Stark draws our attention to the common error of confusing technology and observation with science.  “Science,” he writes, “is a method utilized in organized efforts to formulate explanations of nature, always subject to modifications and corrections through systematic observations” (emphases original).


What this means is that science consists of two parts: theory and research.  “Hence, the earlier technical innovations of Greco-Roman times, of Islam, of China, let alone those achieved in pre-historical times, do not constitute science and are better described as lore, skills, wisdom, techniques, crafts, technologies, engineering, learning, or simply knowledge.”

Stark is blunt: “Real science arose only once: in Europe”—in Christian Europe.  “China, Islam, India, and ancient Greece and Rome each had a highly developed alchemy.

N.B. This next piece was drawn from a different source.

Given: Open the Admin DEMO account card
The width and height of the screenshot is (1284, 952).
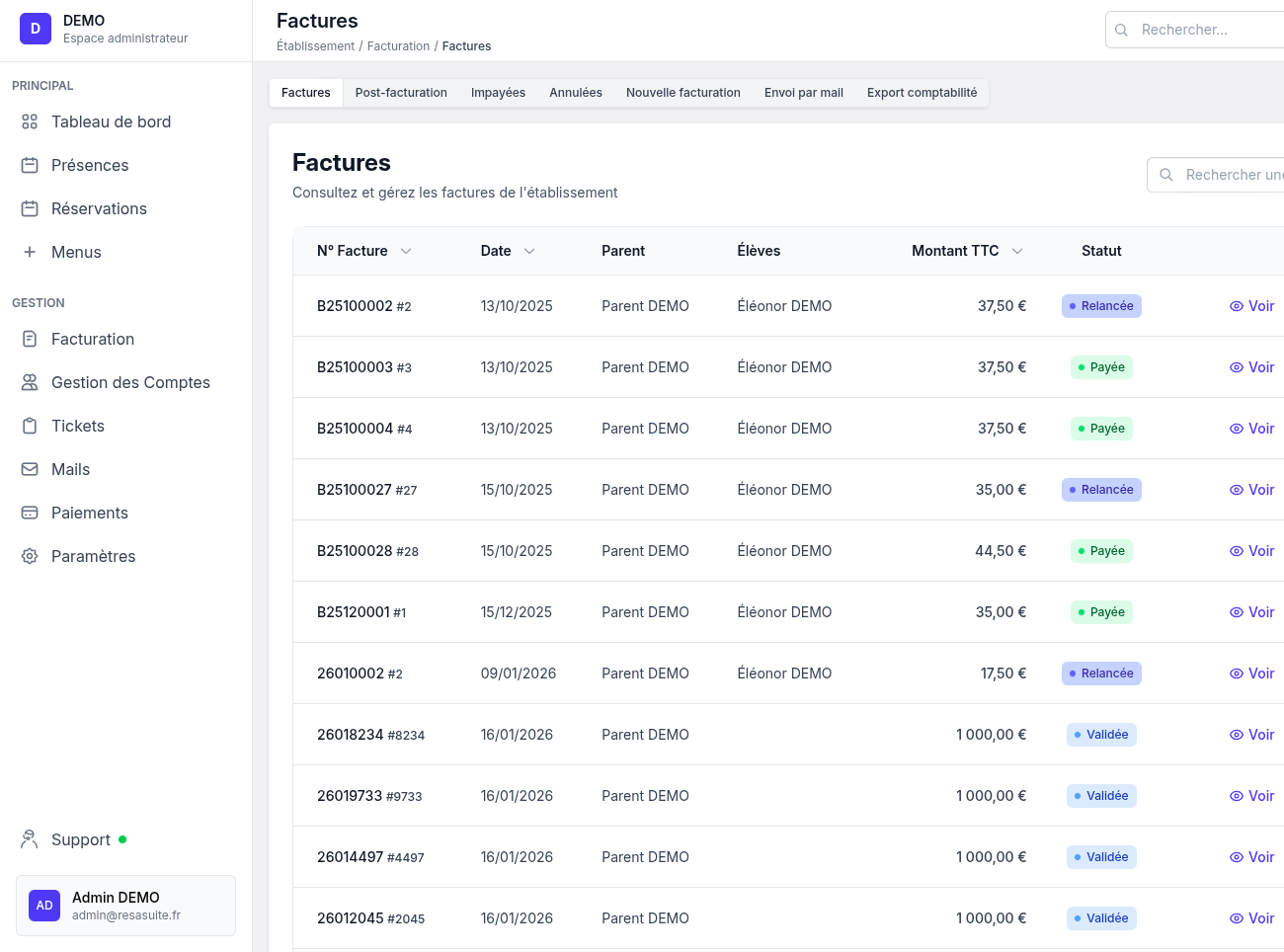Looking at the screenshot, I should click(x=125, y=906).
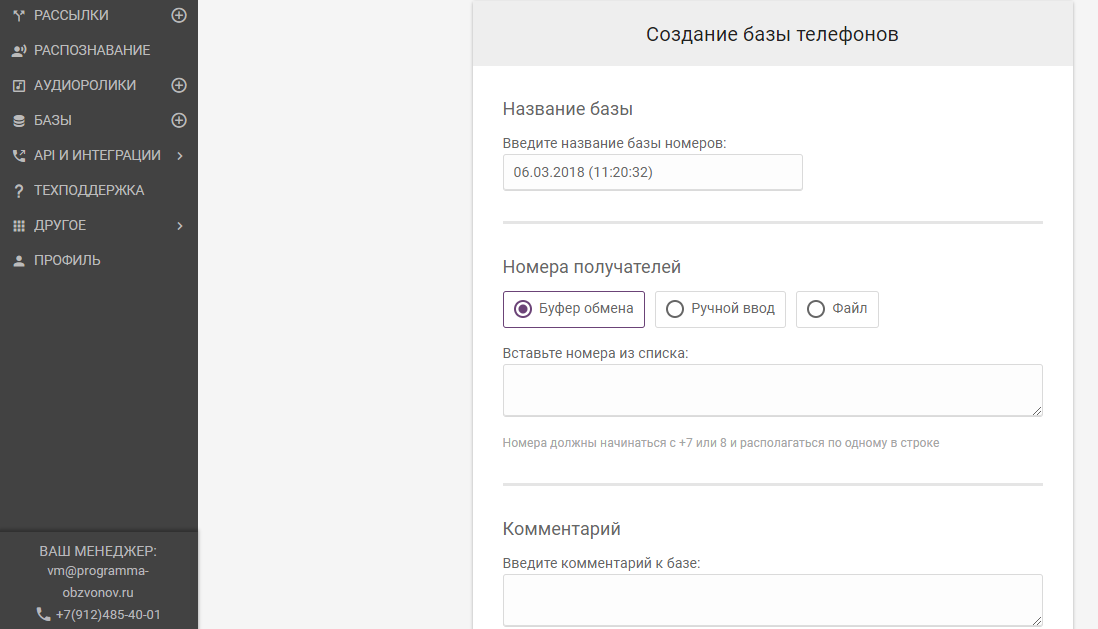
Task: Click the manager phone number +7(912)485-40-01
Action: (108, 614)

But only in Europe did alchemy develop into chemistry.  By the same token, many societies developed elaborate systems of astrology, but only in Europe did astrology develop into astronomy.”

The reason for this has everything to do with Christian Europe’s vision of God. 

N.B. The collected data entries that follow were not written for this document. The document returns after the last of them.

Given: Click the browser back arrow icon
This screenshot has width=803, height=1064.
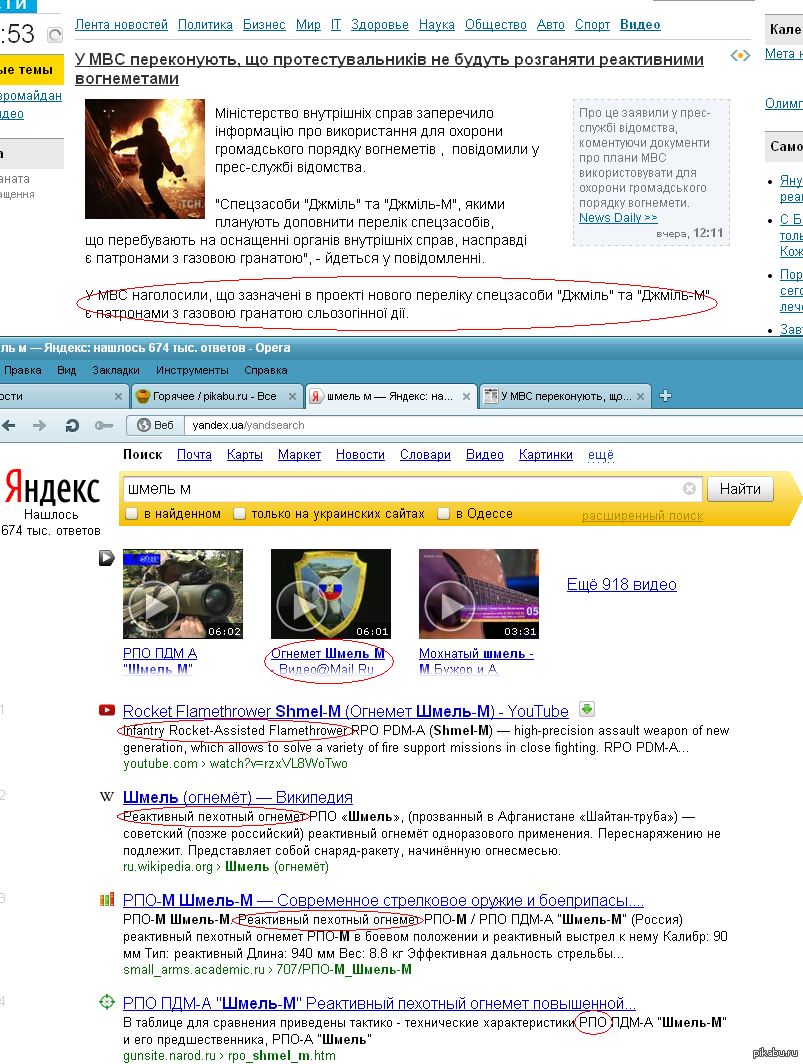Looking at the screenshot, I should point(8,425).
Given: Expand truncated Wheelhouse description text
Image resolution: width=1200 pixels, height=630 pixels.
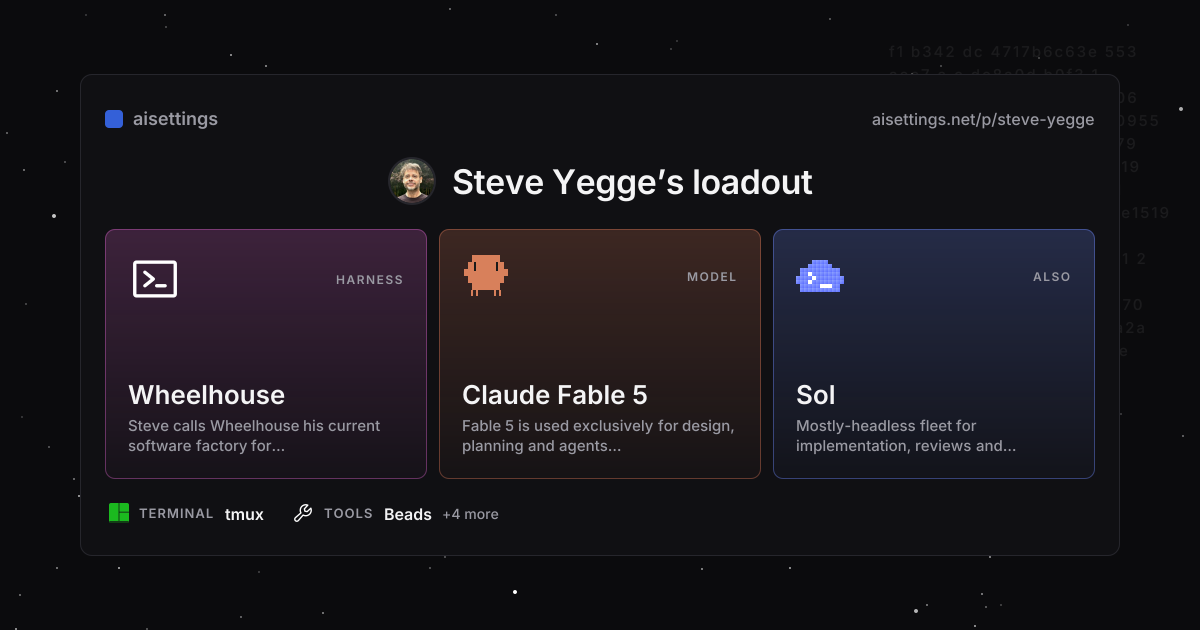Looking at the screenshot, I should click(x=254, y=436).
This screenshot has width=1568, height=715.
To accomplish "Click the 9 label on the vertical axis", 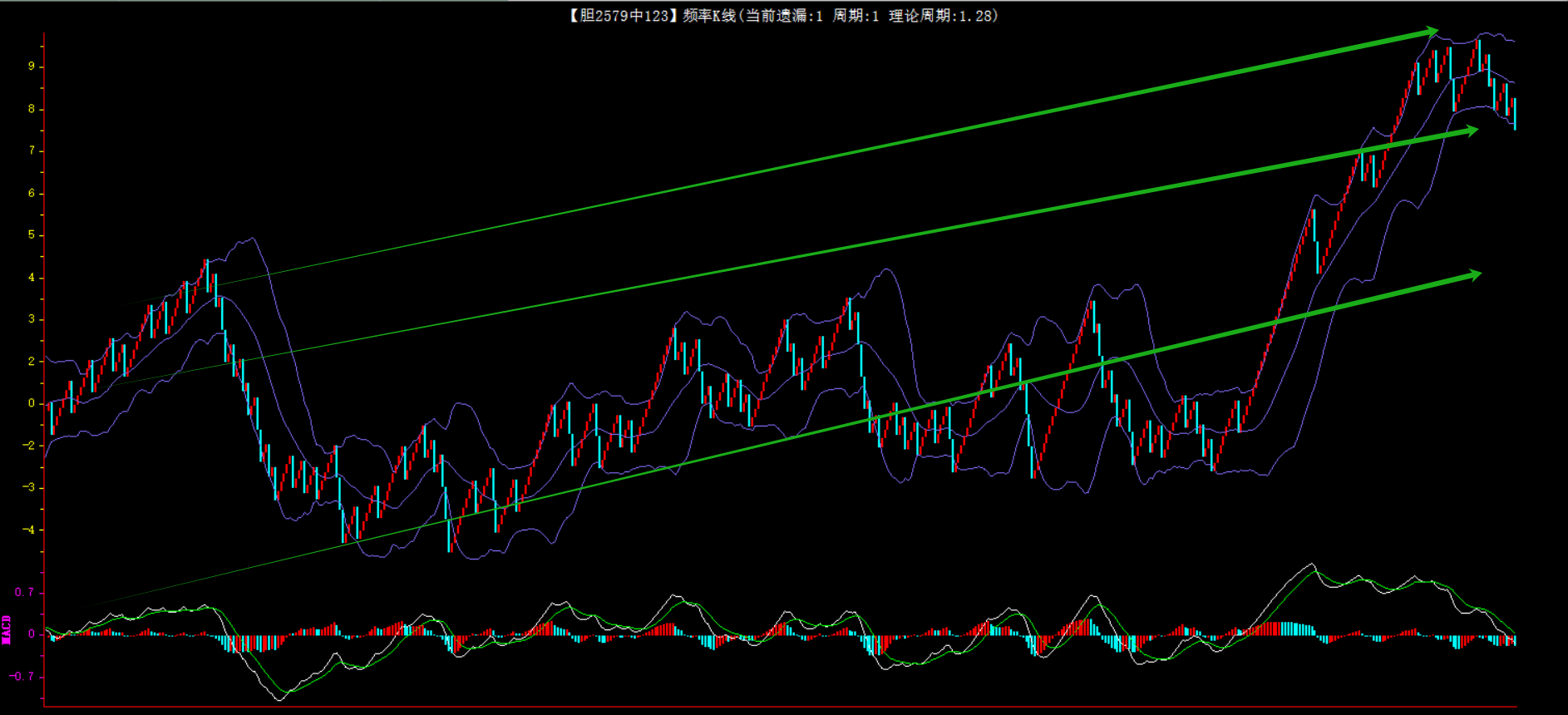I will click(32, 67).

To further substantiate his point, Stark quotes Alfred North Whitehead, a 20th century philosopher and mathematician who co-authored, with the famed atheist philosopher, Bertrand Russell, their Principia Mathematica.  While delivering a Lowell Lecture at Harvard in the 1920’s, Whitehead shocked his fellow academics when he remarked that “faith in the possibility of science” derived from “medieval theology.”

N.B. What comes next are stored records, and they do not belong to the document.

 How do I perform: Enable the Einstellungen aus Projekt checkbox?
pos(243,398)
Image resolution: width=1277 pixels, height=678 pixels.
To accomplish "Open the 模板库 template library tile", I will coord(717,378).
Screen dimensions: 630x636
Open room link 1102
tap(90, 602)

Whitehead elaborated: “The greatest contribution of medievalism to the formation of the scientific movement,” he remarked, was “the inexpugnable belief” in “a secret that can be unveiled.” That this “conviction” has seized “the European mind” can only be explained in terms of “the medieval insistence on the rationality of God, conceived as with the personal energy of Jehovah and with the rationality of a Greek philosopher.”


This conception of God led to the notion that every “detail” in nature “was supervised and ordered: the search into nature could only result in the vindication of the faith in rationality.”

And there is no question that all of the great scientists of the early modern era, men like Descartes, Galileo, Newton, and Kepler, “confess[ed]…their absolute faith in a creator God, whose work incorporated rational rules awaiting discovery.”

In summation, Stark writes: “The rise of science was not an extension of classical learning.  It was the natural outgrowth of Christian doctrine: nature exists because it was created by God.  In order to love and honor God, it is necessary to fully appreciate the wonders of his handiwork. Because God is perfect, his handiwork functions in accord with immutable principles. By the full use of our God-given powers of reason and observation, it ought to be possible to discover these principles.”

He concludes: “These were the crucial ideas that explain why science arose in Christian Europe and nowhere else.”

Science, with all of the ways in which it has enriched human existence, would never had come about if not for Christianity.